=== Task inputs ===
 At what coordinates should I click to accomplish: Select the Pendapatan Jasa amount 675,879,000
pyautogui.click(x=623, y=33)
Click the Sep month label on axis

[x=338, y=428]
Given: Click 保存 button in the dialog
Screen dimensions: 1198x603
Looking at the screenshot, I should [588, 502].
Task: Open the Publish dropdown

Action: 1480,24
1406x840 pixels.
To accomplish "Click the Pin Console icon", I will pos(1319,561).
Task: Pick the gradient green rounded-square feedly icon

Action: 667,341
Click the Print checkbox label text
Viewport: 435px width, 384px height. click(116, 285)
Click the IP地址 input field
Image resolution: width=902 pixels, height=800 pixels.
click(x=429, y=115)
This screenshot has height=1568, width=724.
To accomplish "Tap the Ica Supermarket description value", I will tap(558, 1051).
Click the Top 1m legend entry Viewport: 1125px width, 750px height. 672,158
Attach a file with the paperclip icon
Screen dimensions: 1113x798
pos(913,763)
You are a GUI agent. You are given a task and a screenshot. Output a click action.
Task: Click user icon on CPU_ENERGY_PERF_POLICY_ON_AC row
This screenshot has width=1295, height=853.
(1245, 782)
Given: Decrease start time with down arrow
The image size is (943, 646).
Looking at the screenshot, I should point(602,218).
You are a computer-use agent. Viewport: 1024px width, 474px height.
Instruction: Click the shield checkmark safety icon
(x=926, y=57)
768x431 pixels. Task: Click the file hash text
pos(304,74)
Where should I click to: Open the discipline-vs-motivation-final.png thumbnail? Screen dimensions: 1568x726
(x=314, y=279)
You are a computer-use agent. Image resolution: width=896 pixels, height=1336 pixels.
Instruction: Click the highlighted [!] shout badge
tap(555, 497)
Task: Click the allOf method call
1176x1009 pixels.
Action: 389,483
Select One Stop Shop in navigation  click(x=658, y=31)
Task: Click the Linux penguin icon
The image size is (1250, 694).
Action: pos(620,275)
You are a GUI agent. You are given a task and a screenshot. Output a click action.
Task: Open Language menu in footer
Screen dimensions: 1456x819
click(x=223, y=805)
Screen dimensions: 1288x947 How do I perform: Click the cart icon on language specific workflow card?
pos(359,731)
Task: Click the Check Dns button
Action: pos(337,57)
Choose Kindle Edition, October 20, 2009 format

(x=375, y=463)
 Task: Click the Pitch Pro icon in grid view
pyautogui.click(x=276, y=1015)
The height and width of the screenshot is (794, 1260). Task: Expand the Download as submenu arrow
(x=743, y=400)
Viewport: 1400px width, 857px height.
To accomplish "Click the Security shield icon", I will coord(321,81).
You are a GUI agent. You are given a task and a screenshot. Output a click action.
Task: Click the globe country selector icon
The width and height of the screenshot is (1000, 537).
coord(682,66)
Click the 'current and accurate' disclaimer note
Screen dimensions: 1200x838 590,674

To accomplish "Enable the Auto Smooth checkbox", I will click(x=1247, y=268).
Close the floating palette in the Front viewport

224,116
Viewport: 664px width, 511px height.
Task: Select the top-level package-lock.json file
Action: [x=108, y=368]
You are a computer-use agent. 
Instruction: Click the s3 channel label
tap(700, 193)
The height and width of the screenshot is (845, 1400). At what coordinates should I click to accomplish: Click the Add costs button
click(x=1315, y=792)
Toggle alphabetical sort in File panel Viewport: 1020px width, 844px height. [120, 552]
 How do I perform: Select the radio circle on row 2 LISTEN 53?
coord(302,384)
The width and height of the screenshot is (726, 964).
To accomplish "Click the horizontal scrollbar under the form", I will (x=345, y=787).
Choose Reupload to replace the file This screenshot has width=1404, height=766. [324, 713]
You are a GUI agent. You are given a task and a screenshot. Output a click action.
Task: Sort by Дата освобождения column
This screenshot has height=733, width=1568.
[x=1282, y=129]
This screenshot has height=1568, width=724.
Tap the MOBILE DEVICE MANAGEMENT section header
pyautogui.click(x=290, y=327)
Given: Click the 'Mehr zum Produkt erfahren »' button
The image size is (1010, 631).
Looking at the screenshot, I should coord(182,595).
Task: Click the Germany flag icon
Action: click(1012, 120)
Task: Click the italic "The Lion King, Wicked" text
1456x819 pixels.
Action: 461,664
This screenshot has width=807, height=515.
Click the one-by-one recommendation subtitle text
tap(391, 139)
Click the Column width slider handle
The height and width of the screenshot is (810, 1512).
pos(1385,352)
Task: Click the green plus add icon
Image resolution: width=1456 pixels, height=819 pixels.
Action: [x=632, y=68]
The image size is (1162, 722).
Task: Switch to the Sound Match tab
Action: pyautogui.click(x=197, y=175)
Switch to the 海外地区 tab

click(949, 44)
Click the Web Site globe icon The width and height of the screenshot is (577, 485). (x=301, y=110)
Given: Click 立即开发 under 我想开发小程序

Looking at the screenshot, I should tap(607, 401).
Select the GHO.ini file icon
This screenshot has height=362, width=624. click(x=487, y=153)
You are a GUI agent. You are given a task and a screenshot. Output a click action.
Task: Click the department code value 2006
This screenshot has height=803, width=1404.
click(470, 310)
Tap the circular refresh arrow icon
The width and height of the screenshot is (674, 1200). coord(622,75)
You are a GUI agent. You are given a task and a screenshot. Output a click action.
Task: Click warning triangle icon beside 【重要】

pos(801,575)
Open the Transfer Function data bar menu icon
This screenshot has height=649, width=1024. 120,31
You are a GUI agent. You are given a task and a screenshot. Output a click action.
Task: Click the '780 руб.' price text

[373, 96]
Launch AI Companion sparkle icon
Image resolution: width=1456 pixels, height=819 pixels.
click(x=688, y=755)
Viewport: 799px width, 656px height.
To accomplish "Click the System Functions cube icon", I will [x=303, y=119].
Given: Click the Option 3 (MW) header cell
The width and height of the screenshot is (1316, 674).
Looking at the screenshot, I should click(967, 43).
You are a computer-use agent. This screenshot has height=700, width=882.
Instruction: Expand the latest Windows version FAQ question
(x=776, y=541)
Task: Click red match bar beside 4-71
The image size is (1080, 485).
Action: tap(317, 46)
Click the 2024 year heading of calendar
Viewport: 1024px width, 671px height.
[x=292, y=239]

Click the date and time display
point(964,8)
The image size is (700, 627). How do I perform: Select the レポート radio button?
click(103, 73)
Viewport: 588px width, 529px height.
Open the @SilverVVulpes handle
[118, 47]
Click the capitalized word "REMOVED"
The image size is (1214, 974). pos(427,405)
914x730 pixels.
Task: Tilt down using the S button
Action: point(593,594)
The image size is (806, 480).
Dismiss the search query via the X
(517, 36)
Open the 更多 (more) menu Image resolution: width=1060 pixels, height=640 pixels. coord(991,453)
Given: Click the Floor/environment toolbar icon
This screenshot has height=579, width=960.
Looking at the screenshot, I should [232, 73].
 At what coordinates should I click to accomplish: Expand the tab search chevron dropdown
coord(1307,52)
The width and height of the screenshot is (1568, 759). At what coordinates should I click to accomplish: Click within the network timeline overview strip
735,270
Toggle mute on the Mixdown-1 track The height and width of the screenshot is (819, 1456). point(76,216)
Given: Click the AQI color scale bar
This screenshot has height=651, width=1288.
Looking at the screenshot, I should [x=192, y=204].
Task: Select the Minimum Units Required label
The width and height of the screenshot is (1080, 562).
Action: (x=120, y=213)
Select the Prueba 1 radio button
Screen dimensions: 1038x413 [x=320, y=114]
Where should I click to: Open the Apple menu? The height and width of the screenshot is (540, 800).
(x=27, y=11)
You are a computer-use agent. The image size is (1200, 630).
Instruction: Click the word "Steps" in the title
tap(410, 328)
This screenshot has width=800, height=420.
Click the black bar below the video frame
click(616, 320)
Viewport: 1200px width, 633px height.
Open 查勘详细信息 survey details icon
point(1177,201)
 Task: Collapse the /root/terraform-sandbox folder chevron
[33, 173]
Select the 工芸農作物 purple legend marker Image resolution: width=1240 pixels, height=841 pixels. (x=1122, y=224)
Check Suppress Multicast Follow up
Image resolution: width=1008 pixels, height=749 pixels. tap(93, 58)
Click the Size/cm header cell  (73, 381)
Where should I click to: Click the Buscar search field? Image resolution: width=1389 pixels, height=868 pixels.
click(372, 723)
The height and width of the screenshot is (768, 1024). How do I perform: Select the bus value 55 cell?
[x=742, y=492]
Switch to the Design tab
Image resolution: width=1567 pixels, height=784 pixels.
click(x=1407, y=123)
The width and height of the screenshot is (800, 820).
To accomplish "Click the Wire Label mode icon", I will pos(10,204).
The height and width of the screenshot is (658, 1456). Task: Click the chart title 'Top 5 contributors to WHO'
===
Find every line in the data above that contains the word "chevron" and copy each of those lines.

• Output of the exercise
 At what coordinates should I click to accomplish: Expand the tab search chevron dropdown
 Task: Collapse the /root/terraform-sandbox folder chevron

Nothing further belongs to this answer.